Terkinidotid Hadir di WhatsApp Channel
Follow

Terkini.id, Sorong – Sekumpulan anak muda tanggung membakar petasan. Asapnya dan juga bau mulai menyebar. Setelah dua ramadan yang berlalu tanpa bunyi petasan. Kini, sesekali mulai muncul.

Begitu pula, sekelompok remaja membangunkan dengan bunyi gendang dan suara bertalu-talu dari botol dan tetabuhan lainnya. Malam pertama, tetangga kami bahkan tidak menikmati asupan sahur. Tidak terbangun dan akhirnya puasa tanpa sahur sama sekali.

Baik petasan maupun tabuhan gendang sahur menjadi kesemarakan tersendiri ramadan. Menjadi bunyi-bunyian yang bahkan kadang juga dinanti.
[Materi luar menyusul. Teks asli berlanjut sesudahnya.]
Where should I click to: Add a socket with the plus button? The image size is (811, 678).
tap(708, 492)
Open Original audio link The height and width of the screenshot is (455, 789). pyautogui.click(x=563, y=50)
Datangnya pandemi, menjadi sebuah tindakan yang terlarang. Berkumpul, apalagi berkerumun tidak dibenarkan sama sekali.

Kinipun juga, buka puasa bersama menjadi terlarang. Tidak diizinkan juga, “boleh berbuka puasa bersama, tetapi tidak boleh ngobrol,” kata seorang kawan.

Semata-mata menghindari penyebaran corona dengan pelbagai variannya.
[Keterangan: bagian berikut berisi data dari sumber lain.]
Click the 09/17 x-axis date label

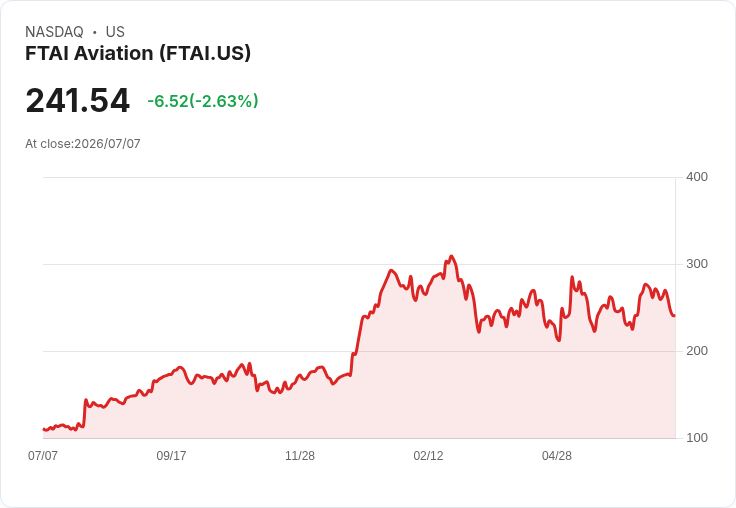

Organisasi keagamaan juga memulakan safari ramadan. Jelajah pelosok yang tidak memiliki daya internet yang memadai disambangi. Menyapa handai taulan dan kawan yang ada di daerah-daerah yang tak bersignal. Kalaupun ada tidak cukup untuk menerima dan mengirim pesan aplikasi pesan.

Kesemarakan ramadan jangan sampai membawa kepada tuna sosial (Halim, 2021). Keasyikan berbuka puasa atau menunaikan ritual ramadan hanya dalam lingkup profesi terbatas saja bukan yang terlarang. Masalahnya, menebalkan semangat pada profesi telah terurai pada sebelas bulan sebelumnya.

“Sehingga untungkah untuk melakukannya di ramadan lagi?” ini menjadi pertanyaan yang sama oleh Halim (2021).

Menyemarakkan ramadan perlu dijalankan tanpa perlu berisik. Apalagi kalau sampai kepada kondisi gaduh.

Tidak saja dengan menahan lapar dan haus. Tetapi juga menahan ujian pertengkaran di media sosial. Dimana ada-ada saja warganet mengetikkan komentar yang jeplak.

Belum lagi kenaikan harga-harga kebutuhan. Bukan saja kenaikan harga tetapi kelangkaan barang di pasaran.

Ini bisa berpotensi untuk menjadikan kita gaduh.

Dua hal yang berbeda antara semarak dan gaduh. Apalagi kemudian kalau ada suasana yang berisik.

Keberadaan pagebluk covid-19 ini memang menjadi sebuah kenormalan baru. Tidak dapat berharap suasana sebelum pandemi akan benar-benar kembali semula sebagaimana sebelum pandemi.

Pada posisi kenormalan baru itulah kita beradaptasi dan menikmati suasana ramadan, serupa apapun itu. Semuanya dapat dinikmati kembali sesuai dengan kondisi semasa.